Task objective: The word "agent" marks the lines to keep; find each one in the data and copy it.

Stored records:

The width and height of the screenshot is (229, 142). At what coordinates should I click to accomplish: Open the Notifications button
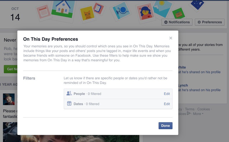click(177, 22)
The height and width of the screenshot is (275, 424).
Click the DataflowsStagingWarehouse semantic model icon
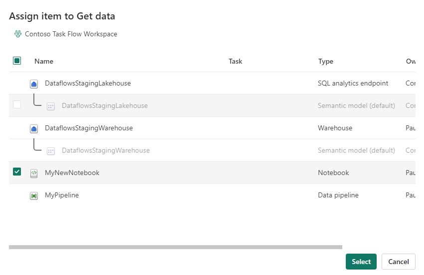51,151
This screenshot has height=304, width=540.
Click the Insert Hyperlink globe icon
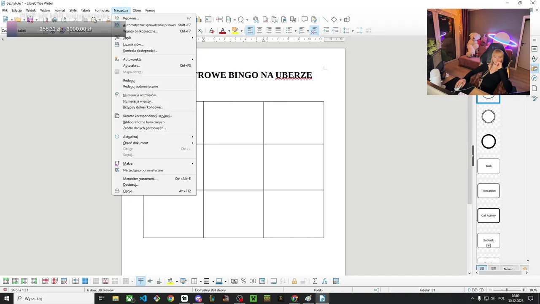coord(256,19)
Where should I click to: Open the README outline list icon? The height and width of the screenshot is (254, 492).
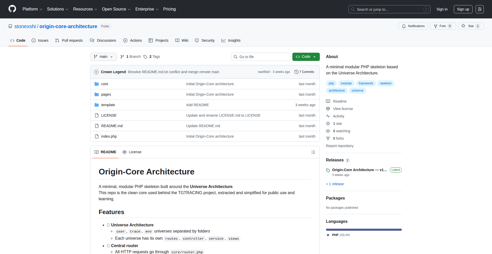coord(313,152)
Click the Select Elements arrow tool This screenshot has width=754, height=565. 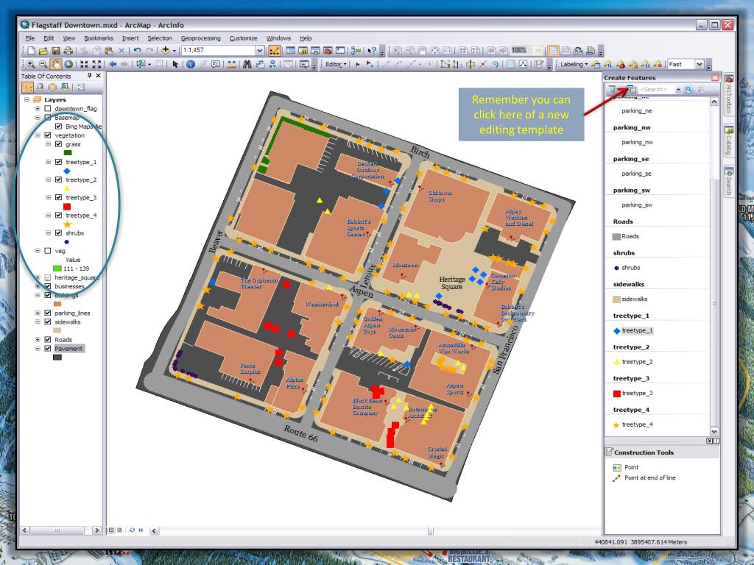click(175, 64)
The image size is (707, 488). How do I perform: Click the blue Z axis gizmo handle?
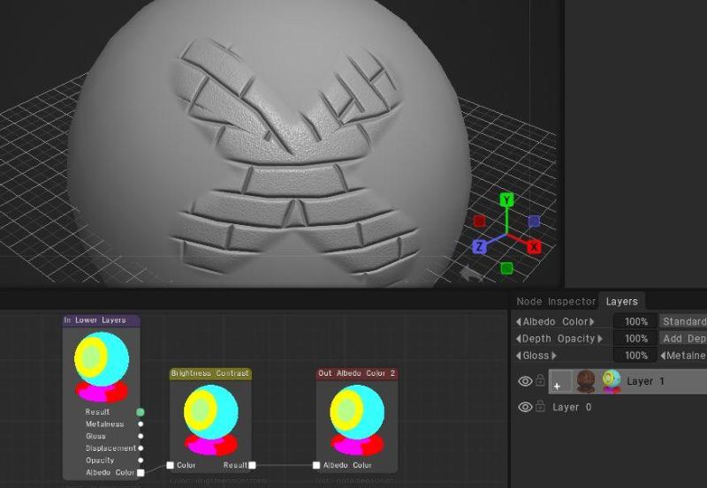tap(479, 247)
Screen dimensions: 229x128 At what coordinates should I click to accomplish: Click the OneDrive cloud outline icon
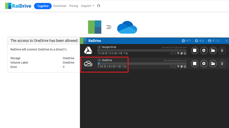point(88,64)
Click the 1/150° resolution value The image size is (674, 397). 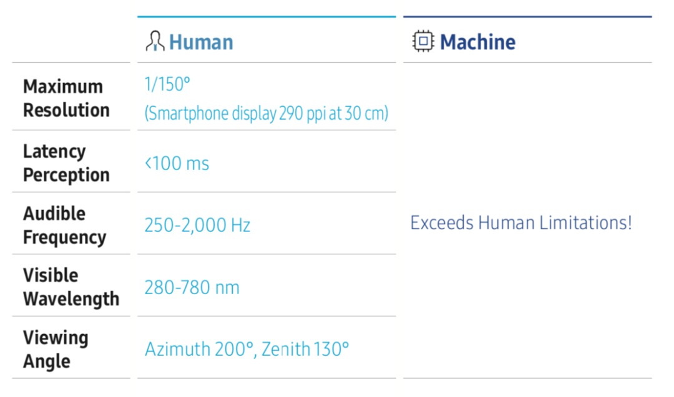tap(167, 84)
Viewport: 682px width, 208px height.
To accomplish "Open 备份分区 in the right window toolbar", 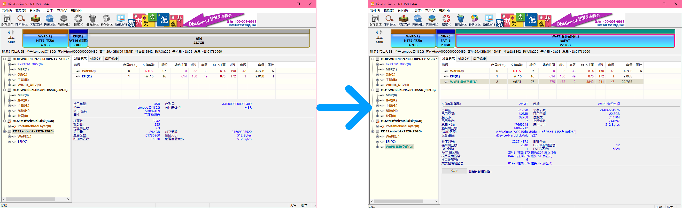I will pyautogui.click(x=474, y=20).
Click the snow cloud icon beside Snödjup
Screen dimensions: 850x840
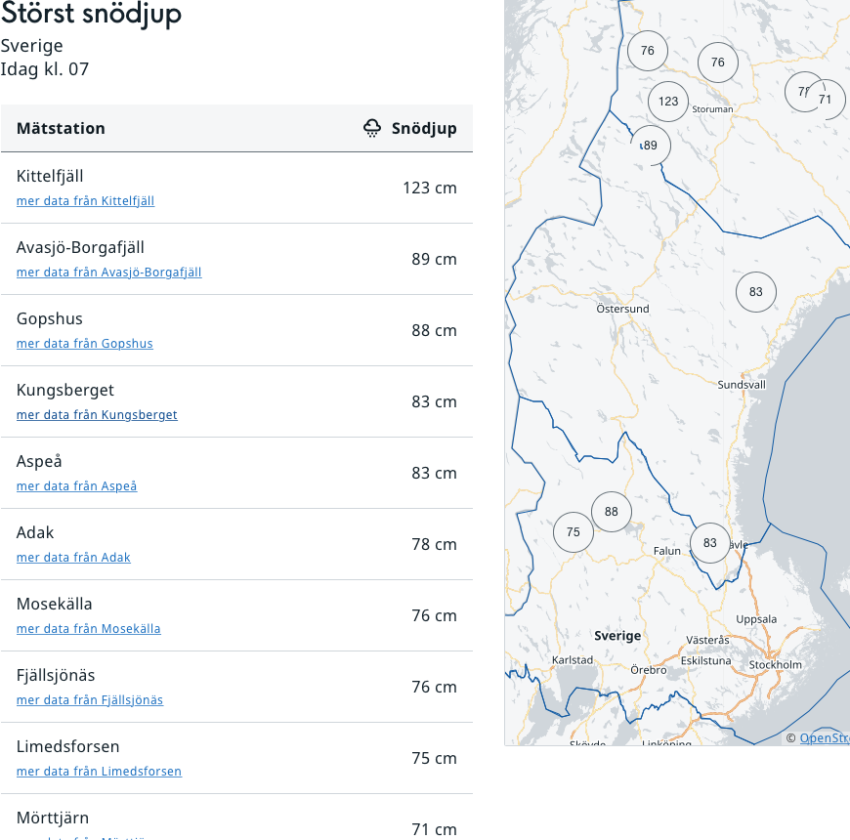[372, 128]
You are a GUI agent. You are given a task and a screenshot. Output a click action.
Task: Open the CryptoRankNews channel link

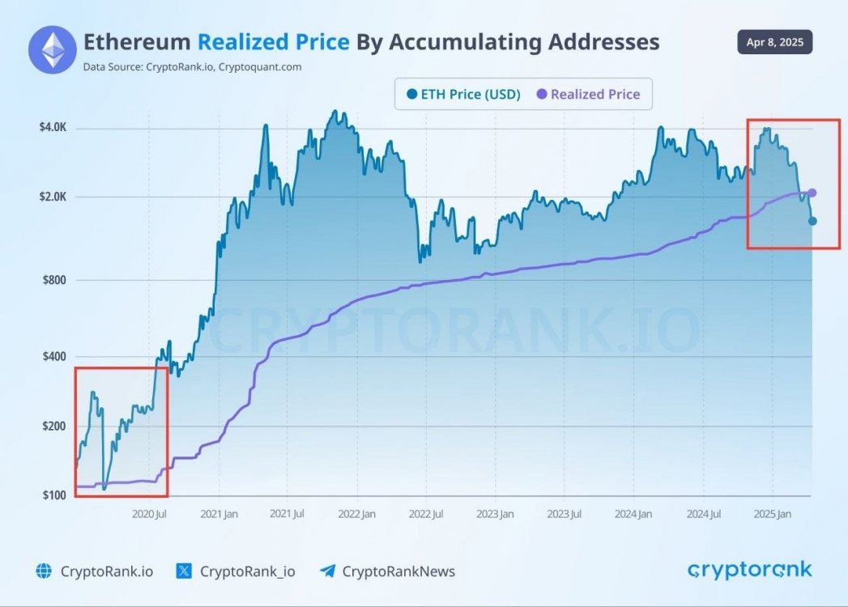398,571
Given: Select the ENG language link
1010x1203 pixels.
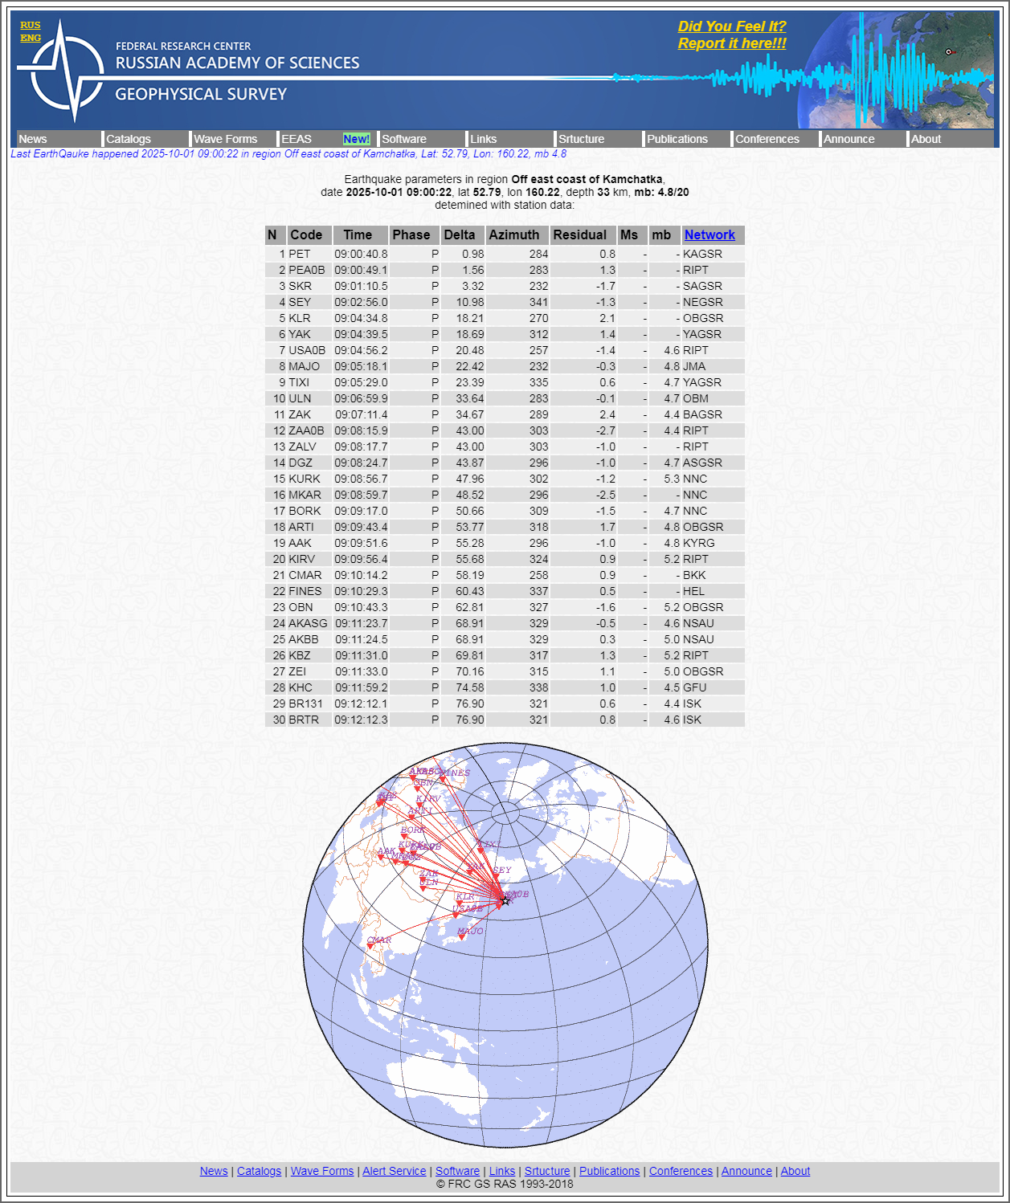Looking at the screenshot, I should click(30, 37).
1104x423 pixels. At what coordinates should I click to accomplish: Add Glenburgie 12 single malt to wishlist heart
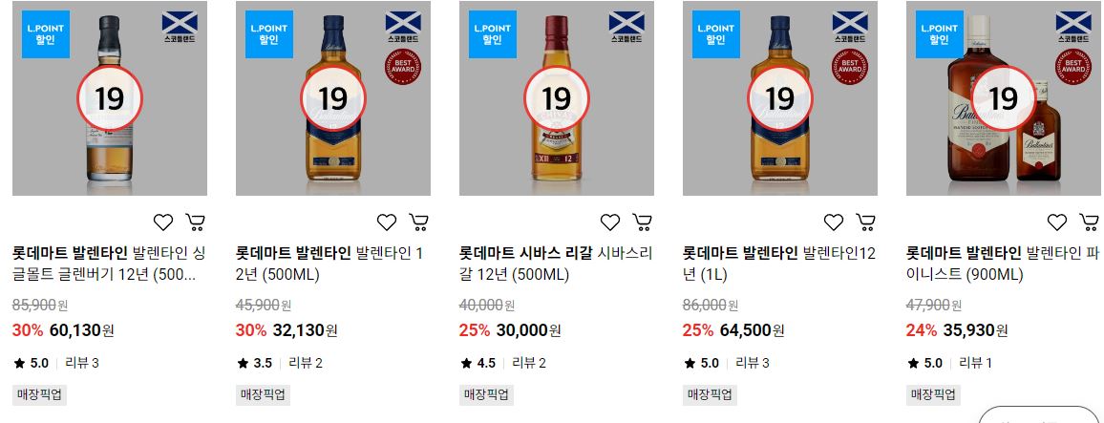tap(162, 222)

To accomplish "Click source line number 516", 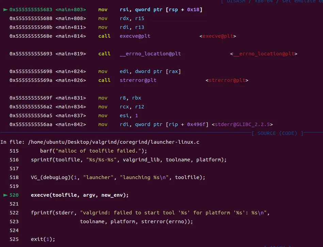I will (x=14, y=160).
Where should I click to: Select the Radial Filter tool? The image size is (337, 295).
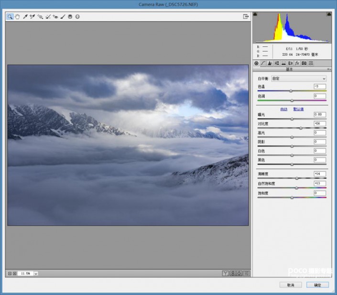77,17
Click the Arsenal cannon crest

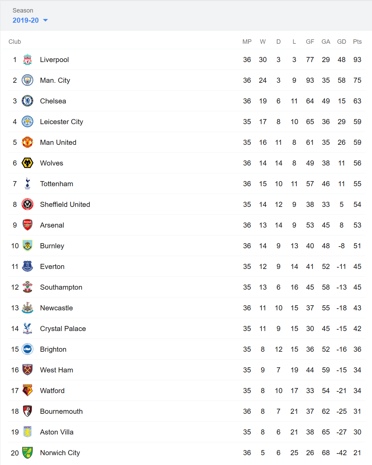pyautogui.click(x=27, y=225)
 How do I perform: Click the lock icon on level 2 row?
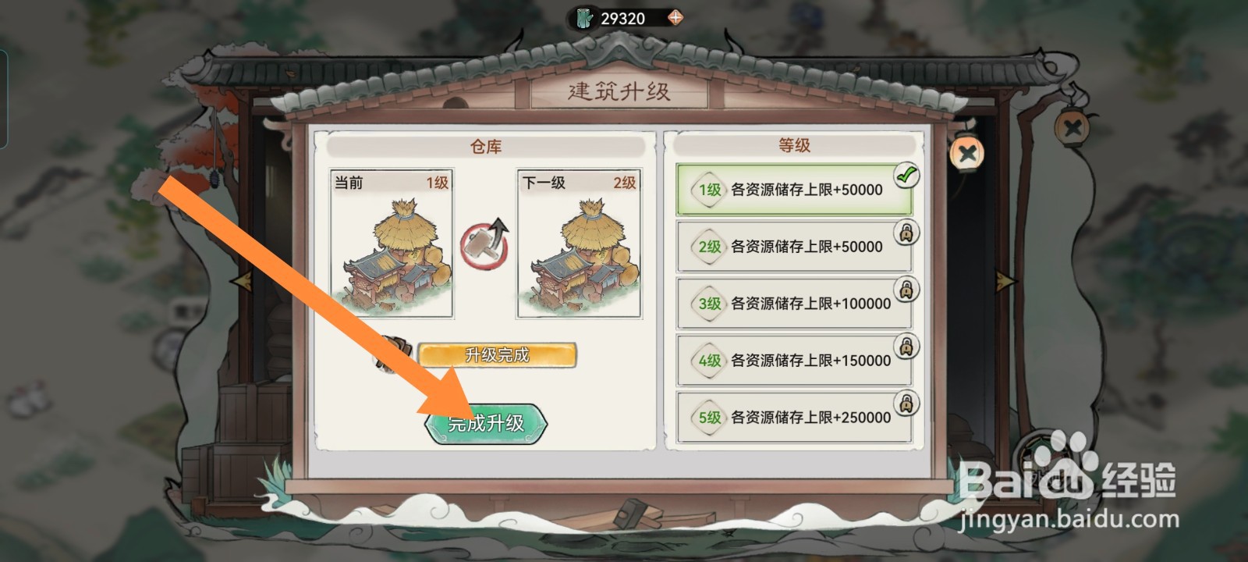click(906, 233)
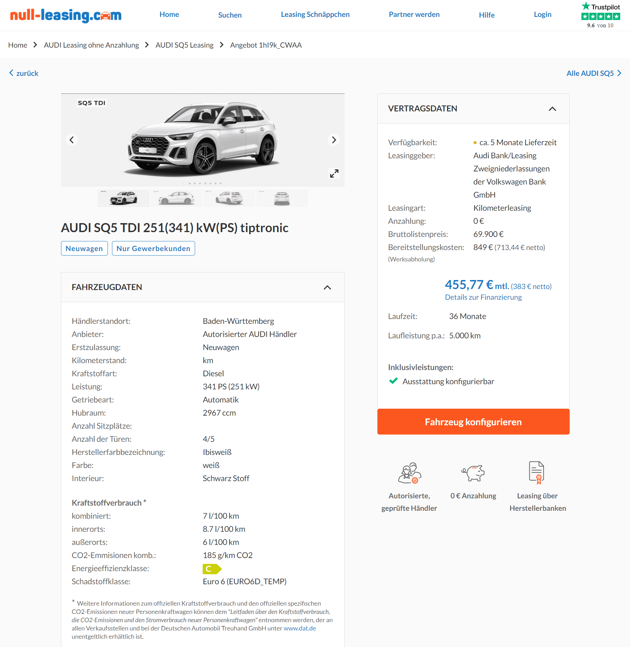The height and width of the screenshot is (647, 630).
Task: Open Details zur Finanzierung link
Action: point(483,297)
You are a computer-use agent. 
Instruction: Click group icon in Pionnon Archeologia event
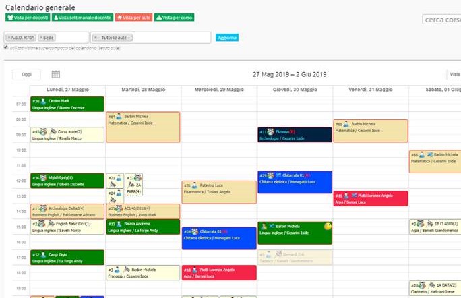pyautogui.click(x=271, y=131)
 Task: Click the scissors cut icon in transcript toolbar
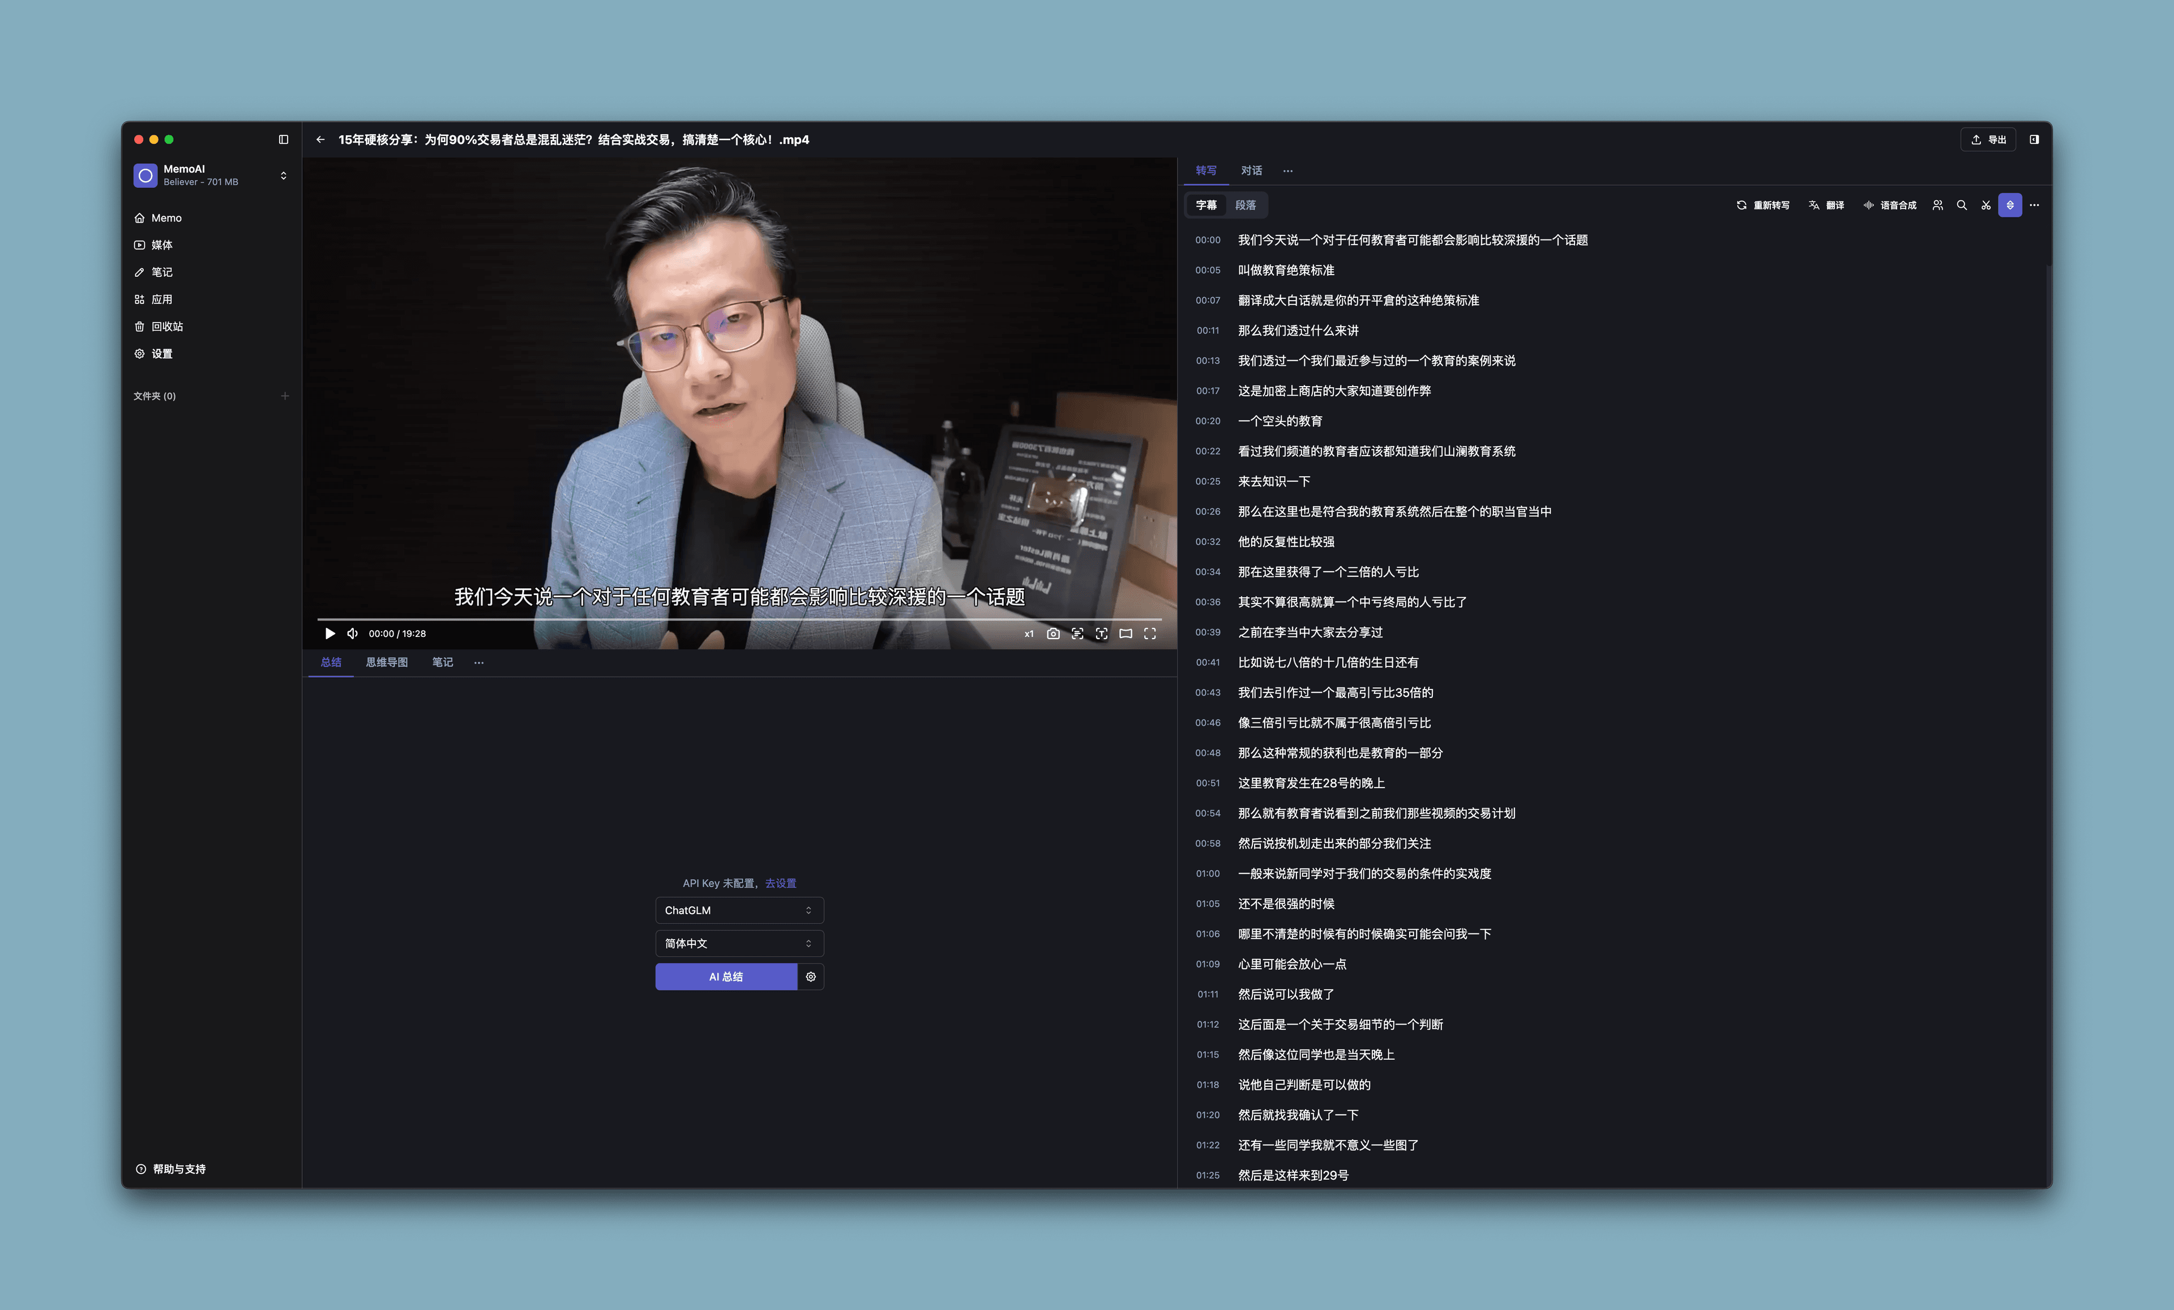[x=1985, y=206]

Finished task:
You are a GUI agent. You are given a task and a screenshot. Output a click action.
You are a computer-use agent. 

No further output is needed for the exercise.